Effective disposal of pumpkin husk (PH) as a redundant waste is a significant work for environmental protection and full utilization of resource. Predictive modeling of sorption of Lanaset Red (LR) G on PH was investigated in a batch system as functions of particle size, adsorbent dose, pH, temperature, and initial dye concentration. Fourier transform infrared spectroscopy attenuated total reflectance spectra of PH powders before and after the sorption of LR G were determined. Sorption process was found to be dependent on particle size, adsorbent dose, pH, temperature, initial dye concentration, and contact time. Amine and amide groups of PH had significant effect on the sorption process. The pH_zpc of PH was found as 6.4. Sorption process was very fast initially and reached equilibrium within 60 min. Dynamic behavior of sorption was well represented by logistic and Avrami models.

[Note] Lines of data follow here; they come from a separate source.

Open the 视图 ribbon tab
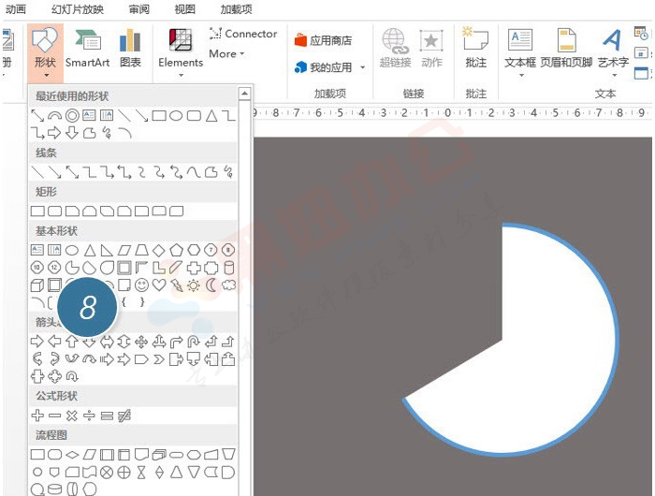The image size is (655, 496). point(185,9)
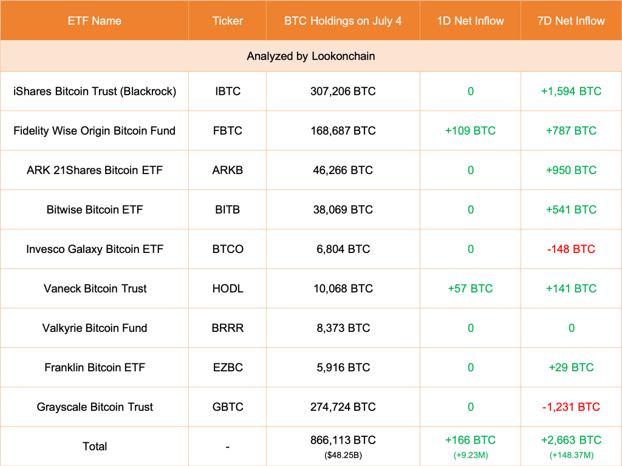Image resolution: width=622 pixels, height=466 pixels.
Task: Click the Grayscale Bitcoin Trust name
Action: [x=95, y=407]
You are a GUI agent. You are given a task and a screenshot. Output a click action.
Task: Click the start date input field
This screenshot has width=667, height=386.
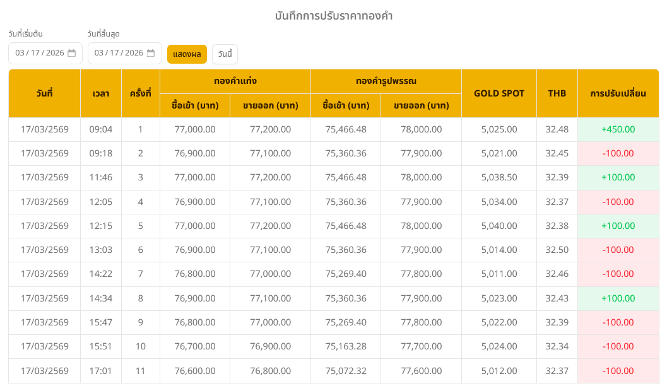pos(39,53)
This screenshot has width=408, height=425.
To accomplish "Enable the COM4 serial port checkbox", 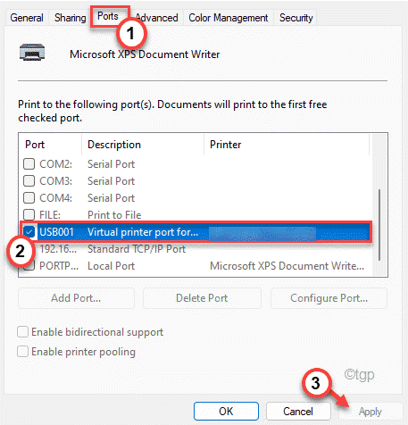I will click(29, 198).
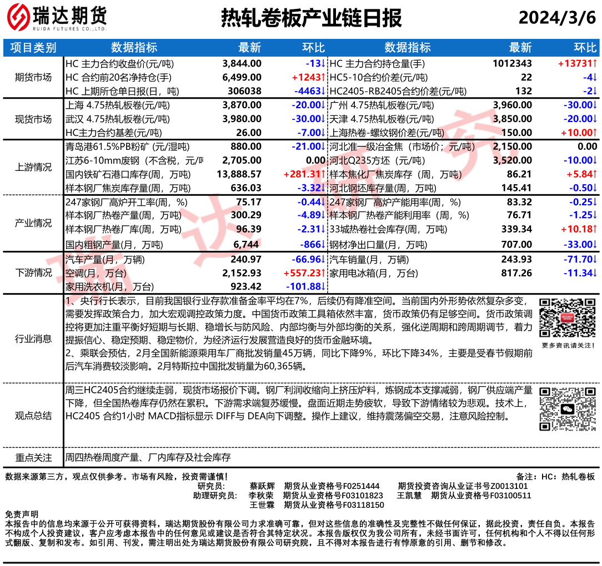Select the 产业情况 category cell
The width and height of the screenshot is (602, 566).
click(33, 223)

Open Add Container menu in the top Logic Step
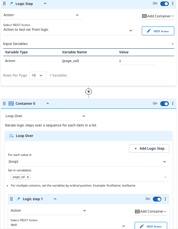click(158, 16)
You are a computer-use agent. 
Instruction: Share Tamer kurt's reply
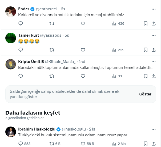point(154,50)
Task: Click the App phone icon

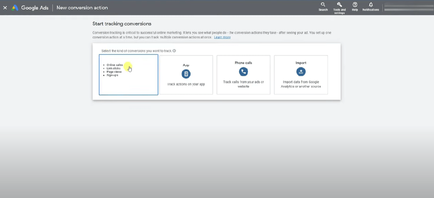Action: point(186,74)
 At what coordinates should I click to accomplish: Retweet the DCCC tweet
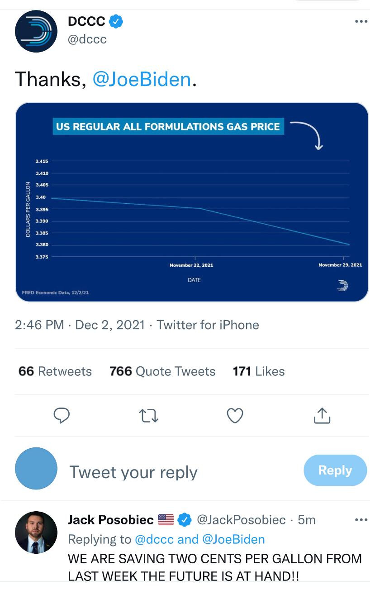[148, 415]
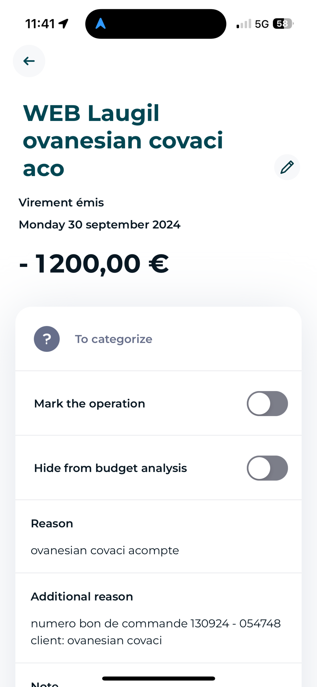This screenshot has width=317, height=687.
Task: Tap the battery indicator in status bar
Action: tap(283, 24)
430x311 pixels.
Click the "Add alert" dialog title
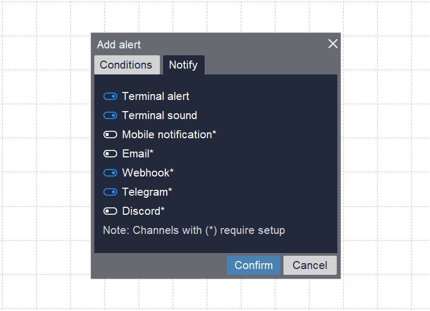point(119,45)
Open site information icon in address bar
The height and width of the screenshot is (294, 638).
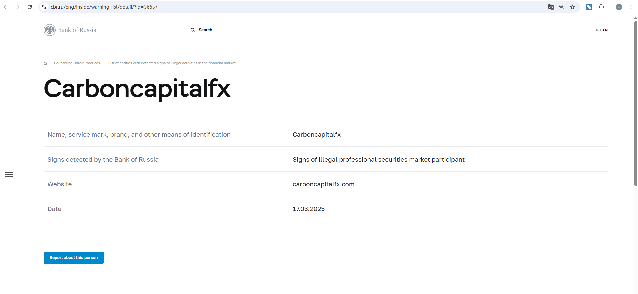[x=44, y=7]
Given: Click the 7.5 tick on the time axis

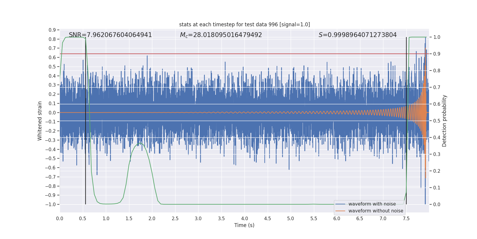Looking at the screenshot, I should (406, 219).
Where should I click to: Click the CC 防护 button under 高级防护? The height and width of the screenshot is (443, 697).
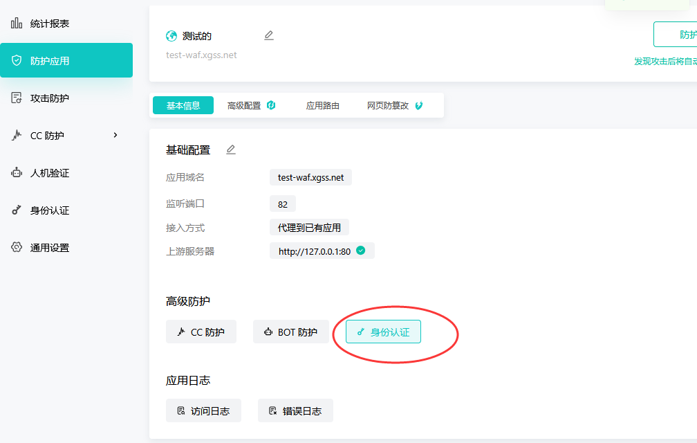click(201, 332)
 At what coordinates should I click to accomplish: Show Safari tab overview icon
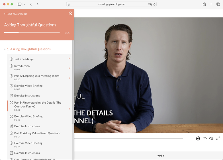[218, 4]
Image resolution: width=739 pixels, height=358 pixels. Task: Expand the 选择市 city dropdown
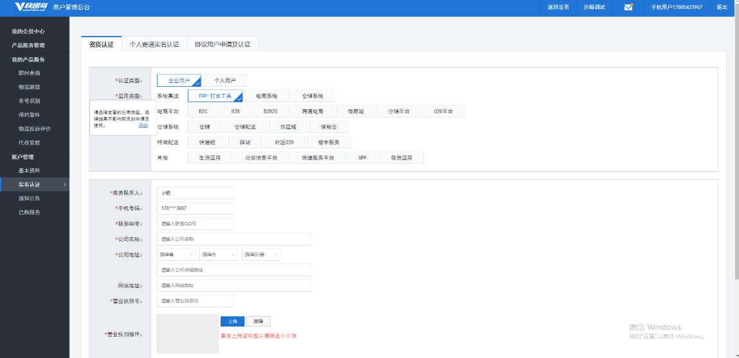pyautogui.click(x=218, y=255)
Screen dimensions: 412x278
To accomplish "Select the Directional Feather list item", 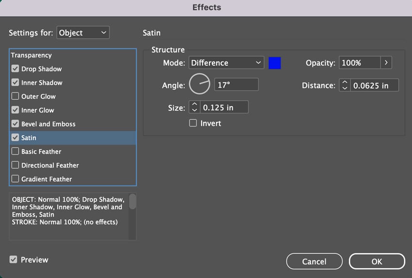I will [50, 165].
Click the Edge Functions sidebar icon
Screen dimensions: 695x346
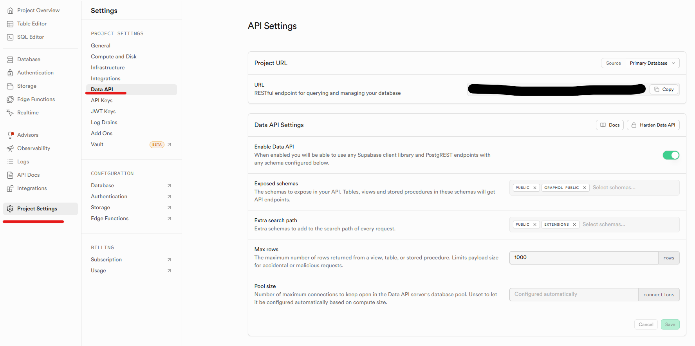[10, 100]
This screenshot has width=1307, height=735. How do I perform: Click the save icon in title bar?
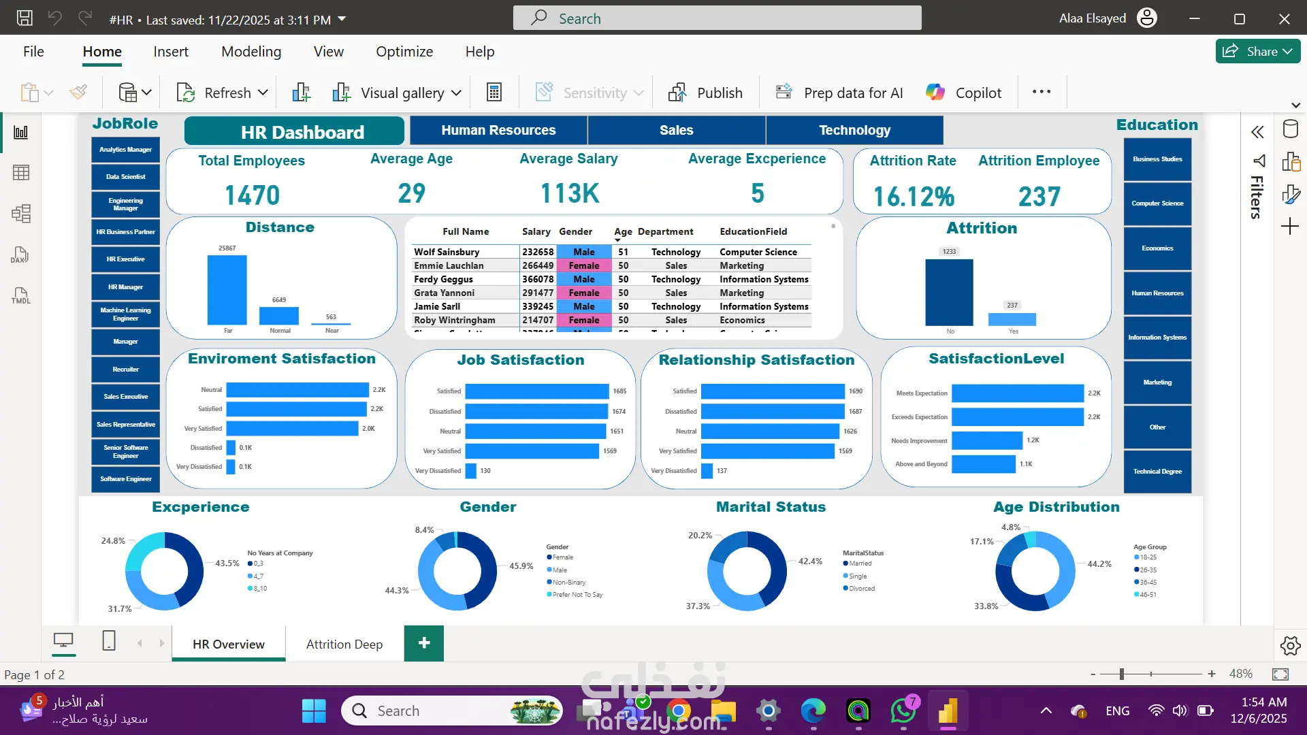click(x=25, y=18)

The sorption of LR G on PH was excellently described by Langmuir model, indicating a homogeneous phenomenon. Monolayer sorption capacity decreased from 440.78 to 436.28 mg g^?1 with increasing temperature. Activation energy, thermodynamic, and desorption studies showed that this process was physical character, exothermic, and spontaneous. This study confirmed that PH as an effective and low-cost adsorbent had a great potential for the removal of LR G as an alternative eco-friendly process.